§ **Problem details**
The answer is to be an exact copy of the lines below running from the line with "The image size is (1176, 1016)." down to the line with "Given: Expand the", both ends included, and nothing more.

§ **Dataset extract**

- - -

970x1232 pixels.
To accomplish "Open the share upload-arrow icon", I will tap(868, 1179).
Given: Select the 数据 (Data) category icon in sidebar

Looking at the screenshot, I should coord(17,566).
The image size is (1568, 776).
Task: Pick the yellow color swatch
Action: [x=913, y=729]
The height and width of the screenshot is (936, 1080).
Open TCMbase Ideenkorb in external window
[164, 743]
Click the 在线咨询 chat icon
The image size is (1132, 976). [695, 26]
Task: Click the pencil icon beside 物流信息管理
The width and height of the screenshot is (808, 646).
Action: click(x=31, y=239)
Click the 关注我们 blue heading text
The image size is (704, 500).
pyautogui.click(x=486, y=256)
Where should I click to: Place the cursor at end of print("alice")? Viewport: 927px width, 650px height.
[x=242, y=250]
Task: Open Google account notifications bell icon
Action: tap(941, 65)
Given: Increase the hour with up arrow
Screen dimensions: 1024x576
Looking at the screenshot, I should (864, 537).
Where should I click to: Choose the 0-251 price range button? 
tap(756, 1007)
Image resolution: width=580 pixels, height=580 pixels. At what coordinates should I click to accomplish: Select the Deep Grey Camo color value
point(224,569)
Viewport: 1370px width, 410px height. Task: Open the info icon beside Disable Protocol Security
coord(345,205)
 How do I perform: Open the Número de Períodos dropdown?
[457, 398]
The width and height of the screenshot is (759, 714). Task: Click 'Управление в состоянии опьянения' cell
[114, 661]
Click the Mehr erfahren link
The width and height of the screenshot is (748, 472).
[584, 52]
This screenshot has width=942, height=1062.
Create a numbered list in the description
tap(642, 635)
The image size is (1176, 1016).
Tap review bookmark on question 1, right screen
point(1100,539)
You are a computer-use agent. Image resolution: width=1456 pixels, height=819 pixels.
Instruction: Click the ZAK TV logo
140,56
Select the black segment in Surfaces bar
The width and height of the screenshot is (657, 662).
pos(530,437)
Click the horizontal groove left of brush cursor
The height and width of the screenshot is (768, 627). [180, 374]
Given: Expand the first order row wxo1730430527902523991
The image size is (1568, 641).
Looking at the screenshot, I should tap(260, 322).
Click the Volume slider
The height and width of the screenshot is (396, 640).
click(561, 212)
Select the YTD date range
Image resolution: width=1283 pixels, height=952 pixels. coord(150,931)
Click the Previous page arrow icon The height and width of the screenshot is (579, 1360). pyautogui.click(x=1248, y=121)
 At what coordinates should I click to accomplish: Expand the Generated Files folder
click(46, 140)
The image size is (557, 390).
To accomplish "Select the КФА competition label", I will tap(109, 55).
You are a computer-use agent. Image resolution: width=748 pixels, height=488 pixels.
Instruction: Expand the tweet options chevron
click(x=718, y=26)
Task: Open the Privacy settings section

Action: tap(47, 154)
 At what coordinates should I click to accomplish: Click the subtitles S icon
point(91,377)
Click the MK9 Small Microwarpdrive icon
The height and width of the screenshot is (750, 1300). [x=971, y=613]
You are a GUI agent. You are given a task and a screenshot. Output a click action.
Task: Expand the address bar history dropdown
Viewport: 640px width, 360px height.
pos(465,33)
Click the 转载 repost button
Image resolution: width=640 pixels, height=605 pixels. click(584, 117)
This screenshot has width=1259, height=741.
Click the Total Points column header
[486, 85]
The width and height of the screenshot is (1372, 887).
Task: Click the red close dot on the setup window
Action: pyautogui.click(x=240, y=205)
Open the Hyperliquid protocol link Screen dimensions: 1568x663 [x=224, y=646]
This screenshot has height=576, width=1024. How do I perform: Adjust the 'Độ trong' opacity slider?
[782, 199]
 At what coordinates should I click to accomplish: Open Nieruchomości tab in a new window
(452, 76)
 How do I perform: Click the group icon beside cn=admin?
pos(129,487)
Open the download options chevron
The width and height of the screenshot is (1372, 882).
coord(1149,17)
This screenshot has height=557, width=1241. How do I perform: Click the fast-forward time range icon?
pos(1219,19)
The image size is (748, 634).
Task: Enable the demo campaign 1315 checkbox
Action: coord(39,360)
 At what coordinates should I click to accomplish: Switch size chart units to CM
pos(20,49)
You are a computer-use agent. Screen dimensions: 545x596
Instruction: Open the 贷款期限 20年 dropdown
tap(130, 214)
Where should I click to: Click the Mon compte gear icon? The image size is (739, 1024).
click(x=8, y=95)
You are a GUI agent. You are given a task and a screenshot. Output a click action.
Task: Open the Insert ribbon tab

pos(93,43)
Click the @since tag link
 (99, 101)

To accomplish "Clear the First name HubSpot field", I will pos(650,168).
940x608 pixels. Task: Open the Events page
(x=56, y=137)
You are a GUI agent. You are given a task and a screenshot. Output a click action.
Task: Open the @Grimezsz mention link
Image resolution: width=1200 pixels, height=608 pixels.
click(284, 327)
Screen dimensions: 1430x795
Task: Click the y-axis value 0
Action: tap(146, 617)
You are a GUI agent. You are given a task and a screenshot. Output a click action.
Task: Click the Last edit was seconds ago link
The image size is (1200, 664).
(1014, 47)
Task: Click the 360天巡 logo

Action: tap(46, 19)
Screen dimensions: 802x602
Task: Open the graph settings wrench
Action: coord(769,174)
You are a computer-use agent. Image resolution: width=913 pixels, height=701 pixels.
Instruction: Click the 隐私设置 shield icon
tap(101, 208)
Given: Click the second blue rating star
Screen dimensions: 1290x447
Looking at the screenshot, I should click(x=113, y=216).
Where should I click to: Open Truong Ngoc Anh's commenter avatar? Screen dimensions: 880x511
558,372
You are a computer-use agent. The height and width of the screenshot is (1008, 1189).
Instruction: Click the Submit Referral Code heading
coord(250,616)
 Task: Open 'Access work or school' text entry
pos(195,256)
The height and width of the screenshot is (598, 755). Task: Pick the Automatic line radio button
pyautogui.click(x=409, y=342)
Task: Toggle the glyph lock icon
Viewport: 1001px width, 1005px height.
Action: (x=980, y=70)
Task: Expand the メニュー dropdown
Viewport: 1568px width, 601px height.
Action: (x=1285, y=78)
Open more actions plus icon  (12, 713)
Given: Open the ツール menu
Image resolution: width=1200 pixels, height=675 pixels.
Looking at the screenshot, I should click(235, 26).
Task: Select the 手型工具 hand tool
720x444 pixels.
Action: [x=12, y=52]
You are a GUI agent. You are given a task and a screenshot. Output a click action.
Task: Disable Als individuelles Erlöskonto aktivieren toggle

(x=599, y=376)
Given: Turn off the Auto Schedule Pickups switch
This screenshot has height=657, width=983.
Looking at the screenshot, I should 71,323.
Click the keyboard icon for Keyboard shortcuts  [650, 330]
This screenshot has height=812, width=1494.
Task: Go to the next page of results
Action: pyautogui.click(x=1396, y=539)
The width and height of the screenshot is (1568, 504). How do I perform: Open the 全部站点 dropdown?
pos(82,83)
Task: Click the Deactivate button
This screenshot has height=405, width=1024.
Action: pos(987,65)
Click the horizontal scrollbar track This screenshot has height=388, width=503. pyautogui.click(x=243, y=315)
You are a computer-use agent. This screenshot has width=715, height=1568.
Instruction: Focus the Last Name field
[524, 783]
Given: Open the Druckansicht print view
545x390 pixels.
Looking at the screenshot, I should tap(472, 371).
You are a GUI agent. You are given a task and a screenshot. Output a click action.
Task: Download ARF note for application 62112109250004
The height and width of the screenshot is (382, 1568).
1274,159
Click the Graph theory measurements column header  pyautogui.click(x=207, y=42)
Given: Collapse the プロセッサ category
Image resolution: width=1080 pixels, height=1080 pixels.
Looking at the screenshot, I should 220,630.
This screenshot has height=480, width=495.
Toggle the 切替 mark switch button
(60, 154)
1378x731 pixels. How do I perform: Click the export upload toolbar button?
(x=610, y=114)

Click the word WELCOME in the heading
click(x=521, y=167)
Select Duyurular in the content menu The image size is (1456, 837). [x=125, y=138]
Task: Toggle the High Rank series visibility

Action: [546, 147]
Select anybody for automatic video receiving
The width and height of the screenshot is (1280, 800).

- - -

§ **Written solution**
The image size is (1176, 1016).
Tap review bookmark on question 1, right screen
point(1100,539)
You are a computer-use agent. Image resolution: width=1456 pixels, height=819 pixels.
Instruction: Click the ZAK TV logo
140,56
Select the black segment in Surfaces bar
The width and height of the screenshot is (657, 662).
pos(530,437)
Click the horizontal groove left of brush cursor
The height and width of the screenshot is (768, 627). [180, 374]
Given: Expand the first order row wxo1730430527902523991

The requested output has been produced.